Cronaca

Scuole di specializzazione di Medicina. Il rettore: "A Cagliari nessun rischio chiusura"

Scuole di specializzazione a rischio a Cagliari, sulla vicenda interviene il rettore: "I corsi sono assicurati, il nostro corpo docente è adeguato e la formazione è di eccellenza".



La vicenda delle Scuole di specializzazione di ambito medico risente dell'attivazione dei nuovi sistemi di valutazione per i quali sarebbe stato necessario assegnare un congruo periodo di tempo per uniformarsi a criteri che risultano profondamente diversi dal passato: spesso infatti l'apparente mancato raggiungimento di un parametro non significa un dato negativo, ma più semplicemente che non si può pensare di riorganizzare una Scuola in un periodo di tempo eccessivamente breve. Per esempio, la criticità della Scuola di specializzazione in Nefrologia è legata alla mancanza di un docente nel settore scientifico specifico, per il quale è già stato programmato il relativo concorso che sarà attivato a novembre.

Lo rende noto l'Università di Cagliari che precisa: "L'Osservatorio che ha effettuato le valutazioni  è una struttura consultiva dei Ministeri dell'Istruzione, Università e Ricerca e della Salute e che gli Atenei attendono ancora di conoscere ufficialmente le motivazioni di tali giudizi, per poter addurre le opportune controdeduzioni, e che – è bene chiarirlo - per adesso non significano assolutamente la chiusura di nessuna Scuola".

"Siamo assolutamente in sintonia con la necessità di valutare le Scuole di specializzazione per evidenziare criticità da correggere e eccellenze da valorizzare, ma bisogna farlo con tempi giusti e risorse adeguate – commenta il rettore dell'Università degli Studi di Cagliari, Maria Del Zompo – Per questo sono impegnata in prima persona con il Prorettore per le attività sanitarie Francesco Marongiu e il Presidente della Facoltà di Medicina e Chirurgia, Gabriele Finco, per sostenere le nostre ragioni e tenere aperte le Scuole, che hanno una validità formativa di eccellenza.
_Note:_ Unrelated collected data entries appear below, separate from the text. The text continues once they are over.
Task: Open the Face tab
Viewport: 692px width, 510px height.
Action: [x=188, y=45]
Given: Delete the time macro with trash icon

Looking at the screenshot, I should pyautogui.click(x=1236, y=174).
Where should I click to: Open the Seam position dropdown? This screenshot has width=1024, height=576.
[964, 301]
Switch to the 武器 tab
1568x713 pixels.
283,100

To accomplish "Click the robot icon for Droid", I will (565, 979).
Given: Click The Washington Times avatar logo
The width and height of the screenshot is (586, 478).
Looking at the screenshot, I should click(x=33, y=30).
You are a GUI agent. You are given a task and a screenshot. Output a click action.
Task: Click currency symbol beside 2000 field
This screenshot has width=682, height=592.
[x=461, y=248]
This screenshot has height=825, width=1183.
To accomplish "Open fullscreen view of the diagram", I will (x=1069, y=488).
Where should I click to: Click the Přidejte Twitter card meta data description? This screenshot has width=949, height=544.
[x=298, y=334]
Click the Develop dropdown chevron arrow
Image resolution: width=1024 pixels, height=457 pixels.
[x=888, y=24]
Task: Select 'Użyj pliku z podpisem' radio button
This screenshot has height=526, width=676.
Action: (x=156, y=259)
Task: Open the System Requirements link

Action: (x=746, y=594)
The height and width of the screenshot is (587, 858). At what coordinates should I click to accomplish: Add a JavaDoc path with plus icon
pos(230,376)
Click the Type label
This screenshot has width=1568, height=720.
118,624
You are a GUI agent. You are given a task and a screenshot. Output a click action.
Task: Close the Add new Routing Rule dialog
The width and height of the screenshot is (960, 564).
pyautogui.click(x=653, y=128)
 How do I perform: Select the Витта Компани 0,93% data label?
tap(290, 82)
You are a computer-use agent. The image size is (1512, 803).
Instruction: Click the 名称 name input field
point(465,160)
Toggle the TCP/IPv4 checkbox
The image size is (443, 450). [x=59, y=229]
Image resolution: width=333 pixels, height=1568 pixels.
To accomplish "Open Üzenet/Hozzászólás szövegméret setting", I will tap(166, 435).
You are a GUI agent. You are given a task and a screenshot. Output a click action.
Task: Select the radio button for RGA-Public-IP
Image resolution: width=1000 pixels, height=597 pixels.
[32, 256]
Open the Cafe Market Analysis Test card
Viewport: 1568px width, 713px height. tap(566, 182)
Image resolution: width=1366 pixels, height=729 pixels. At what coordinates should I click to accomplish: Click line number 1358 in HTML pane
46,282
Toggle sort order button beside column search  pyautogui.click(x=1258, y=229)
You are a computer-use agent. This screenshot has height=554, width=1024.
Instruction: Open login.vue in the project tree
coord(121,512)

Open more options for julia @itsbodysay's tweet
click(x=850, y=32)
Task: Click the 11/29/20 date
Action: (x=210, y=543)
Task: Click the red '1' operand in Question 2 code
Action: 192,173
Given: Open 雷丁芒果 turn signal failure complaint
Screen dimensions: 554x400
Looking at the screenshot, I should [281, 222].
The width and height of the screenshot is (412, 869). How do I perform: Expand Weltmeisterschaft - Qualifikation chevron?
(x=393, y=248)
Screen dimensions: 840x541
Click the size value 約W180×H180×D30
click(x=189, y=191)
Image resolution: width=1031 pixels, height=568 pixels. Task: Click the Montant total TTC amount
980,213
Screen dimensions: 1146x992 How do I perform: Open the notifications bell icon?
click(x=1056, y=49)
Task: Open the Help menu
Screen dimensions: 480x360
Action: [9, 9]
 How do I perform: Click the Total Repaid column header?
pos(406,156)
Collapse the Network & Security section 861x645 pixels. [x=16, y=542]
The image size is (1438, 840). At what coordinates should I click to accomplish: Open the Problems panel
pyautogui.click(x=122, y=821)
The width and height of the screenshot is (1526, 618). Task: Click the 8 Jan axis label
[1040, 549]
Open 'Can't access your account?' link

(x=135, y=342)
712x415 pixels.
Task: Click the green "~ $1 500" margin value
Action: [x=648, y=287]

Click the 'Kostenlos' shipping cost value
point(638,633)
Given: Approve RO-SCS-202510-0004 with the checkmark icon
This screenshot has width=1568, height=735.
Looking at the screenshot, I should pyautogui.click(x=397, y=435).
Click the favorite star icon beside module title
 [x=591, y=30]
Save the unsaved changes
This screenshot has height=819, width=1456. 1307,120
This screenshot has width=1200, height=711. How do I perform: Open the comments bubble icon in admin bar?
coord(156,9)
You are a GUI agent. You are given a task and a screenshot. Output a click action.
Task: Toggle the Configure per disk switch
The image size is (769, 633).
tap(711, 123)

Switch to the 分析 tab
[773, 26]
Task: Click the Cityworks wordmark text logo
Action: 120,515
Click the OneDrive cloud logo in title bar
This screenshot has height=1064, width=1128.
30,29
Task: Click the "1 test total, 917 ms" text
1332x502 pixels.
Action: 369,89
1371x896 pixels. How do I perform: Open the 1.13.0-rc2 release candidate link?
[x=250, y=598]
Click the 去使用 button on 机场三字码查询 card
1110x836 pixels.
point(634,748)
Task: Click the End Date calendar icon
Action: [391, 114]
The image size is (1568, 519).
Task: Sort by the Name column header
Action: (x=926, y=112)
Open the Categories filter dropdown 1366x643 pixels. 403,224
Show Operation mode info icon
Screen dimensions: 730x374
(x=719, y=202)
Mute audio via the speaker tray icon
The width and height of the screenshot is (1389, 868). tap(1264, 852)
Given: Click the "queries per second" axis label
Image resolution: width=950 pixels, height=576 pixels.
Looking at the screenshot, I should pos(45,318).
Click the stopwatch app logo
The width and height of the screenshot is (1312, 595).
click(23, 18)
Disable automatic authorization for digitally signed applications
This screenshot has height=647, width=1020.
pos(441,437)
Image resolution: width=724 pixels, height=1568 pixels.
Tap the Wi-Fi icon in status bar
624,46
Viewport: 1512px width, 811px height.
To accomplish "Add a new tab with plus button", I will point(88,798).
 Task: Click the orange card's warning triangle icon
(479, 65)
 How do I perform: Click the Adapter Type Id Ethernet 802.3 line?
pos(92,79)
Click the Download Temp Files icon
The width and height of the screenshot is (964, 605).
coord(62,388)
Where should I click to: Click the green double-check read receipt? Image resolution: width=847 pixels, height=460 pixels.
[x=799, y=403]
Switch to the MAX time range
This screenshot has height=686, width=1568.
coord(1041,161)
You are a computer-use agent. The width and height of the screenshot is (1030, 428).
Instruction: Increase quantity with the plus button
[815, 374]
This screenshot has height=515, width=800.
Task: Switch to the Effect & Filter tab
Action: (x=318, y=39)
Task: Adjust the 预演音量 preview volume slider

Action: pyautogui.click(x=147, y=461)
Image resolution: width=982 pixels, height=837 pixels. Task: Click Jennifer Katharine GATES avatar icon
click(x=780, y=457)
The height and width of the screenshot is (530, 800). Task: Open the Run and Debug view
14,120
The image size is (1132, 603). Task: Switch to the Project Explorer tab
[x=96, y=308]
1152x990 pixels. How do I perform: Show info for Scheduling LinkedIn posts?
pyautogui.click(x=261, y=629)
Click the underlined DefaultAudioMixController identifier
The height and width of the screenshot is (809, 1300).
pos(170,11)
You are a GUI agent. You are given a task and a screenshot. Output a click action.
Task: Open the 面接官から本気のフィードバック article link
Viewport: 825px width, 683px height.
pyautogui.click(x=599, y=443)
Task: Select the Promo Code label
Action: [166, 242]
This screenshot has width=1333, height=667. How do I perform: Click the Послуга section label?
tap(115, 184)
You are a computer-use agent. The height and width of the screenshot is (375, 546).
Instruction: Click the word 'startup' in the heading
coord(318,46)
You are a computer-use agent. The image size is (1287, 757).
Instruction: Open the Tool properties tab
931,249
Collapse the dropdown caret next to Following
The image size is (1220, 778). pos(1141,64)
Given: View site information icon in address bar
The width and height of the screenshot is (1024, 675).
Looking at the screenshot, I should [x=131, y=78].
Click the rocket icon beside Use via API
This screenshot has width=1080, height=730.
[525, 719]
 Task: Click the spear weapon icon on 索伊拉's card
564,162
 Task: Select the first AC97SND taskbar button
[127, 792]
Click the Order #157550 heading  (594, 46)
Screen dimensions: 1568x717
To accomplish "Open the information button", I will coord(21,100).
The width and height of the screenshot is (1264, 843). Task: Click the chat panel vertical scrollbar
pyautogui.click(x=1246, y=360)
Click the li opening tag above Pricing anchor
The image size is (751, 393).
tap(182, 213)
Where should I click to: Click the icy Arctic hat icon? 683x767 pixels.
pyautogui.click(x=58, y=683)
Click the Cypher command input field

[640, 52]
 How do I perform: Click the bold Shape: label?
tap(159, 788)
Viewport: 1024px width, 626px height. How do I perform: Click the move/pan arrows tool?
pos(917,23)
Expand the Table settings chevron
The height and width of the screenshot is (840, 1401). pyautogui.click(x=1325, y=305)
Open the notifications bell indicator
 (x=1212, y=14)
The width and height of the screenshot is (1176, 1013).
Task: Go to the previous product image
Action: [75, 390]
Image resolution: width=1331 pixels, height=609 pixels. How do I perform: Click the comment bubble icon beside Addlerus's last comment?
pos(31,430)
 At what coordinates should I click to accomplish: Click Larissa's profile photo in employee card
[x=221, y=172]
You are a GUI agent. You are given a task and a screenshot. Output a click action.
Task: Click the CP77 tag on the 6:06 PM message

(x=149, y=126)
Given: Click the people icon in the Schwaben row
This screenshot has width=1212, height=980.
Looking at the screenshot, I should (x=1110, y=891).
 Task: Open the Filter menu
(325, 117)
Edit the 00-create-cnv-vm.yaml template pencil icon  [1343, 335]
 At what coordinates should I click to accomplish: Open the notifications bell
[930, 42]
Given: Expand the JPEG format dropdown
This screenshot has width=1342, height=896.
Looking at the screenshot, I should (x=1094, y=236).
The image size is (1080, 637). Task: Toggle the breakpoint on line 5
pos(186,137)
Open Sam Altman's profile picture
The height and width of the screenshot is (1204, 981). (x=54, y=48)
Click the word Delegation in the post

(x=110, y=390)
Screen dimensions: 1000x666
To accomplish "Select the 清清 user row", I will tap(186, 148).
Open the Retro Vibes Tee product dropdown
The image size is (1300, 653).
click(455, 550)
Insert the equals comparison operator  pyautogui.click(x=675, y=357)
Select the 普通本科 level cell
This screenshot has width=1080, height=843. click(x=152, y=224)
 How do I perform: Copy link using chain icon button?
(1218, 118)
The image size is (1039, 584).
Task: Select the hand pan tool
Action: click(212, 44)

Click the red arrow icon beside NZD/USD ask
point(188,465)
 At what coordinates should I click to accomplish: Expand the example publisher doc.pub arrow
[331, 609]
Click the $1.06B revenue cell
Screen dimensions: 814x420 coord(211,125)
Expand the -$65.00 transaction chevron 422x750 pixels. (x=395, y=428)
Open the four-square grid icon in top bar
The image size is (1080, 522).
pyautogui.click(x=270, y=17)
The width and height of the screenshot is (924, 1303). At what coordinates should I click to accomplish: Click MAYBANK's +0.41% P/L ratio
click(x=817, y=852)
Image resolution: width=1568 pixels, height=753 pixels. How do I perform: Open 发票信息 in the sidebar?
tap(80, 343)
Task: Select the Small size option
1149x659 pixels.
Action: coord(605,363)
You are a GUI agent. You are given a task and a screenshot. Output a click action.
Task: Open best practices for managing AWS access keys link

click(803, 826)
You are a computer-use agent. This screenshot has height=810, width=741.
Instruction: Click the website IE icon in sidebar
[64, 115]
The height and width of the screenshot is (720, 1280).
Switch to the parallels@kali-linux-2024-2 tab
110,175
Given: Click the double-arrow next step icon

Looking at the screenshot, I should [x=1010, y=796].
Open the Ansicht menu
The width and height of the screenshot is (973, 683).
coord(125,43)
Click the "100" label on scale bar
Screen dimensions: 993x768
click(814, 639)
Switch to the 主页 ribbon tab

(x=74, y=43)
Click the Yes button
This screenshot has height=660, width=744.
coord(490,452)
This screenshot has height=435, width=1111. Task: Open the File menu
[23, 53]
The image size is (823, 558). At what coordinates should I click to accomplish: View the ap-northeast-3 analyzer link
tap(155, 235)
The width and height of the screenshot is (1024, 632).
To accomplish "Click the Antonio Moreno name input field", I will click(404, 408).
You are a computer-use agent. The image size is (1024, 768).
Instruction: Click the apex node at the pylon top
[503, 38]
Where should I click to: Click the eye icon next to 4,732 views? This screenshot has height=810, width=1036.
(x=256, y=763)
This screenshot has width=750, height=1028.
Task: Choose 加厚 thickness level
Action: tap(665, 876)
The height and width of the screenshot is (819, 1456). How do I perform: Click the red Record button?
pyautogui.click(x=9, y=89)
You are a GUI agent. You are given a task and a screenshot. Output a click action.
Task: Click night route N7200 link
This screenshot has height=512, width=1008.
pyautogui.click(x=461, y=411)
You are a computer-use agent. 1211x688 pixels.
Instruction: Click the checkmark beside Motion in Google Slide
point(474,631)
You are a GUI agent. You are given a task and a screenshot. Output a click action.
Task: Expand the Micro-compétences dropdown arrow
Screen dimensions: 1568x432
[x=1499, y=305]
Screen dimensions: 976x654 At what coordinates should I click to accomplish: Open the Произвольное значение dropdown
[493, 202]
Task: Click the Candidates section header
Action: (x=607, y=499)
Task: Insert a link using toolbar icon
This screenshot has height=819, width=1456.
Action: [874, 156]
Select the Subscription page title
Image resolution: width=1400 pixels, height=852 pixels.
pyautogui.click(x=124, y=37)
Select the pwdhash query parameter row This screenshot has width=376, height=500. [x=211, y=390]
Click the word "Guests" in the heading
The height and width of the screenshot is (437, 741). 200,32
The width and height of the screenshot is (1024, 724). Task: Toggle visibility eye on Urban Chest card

Il nostro corpo docente è congruo e numericamente adeguato, ma le nuove regole ne impongono il raddoppio: gli Atenei se ne faranno carico, compatibilmente con la progressiva diminuzione delle risorse statali e le esigenze delle altre Facoltà. I numeri dell'attività assistenziale devono essere garantiti, all'interno della riorganizzazione della rete ospedaliera regionale, per l'Azienda ospedaliero-universitaria di Cagliari. Con il sostegno del mondo politico sardo chiediamo un anno di tempo per l'adeguamento completo ai nuovi criteri, che ancora una volta non tengono conto delle peculiarità della Sardegna, che ha un territorio vasto con una bassa densità abitativa e scarsi servizi di trasporto".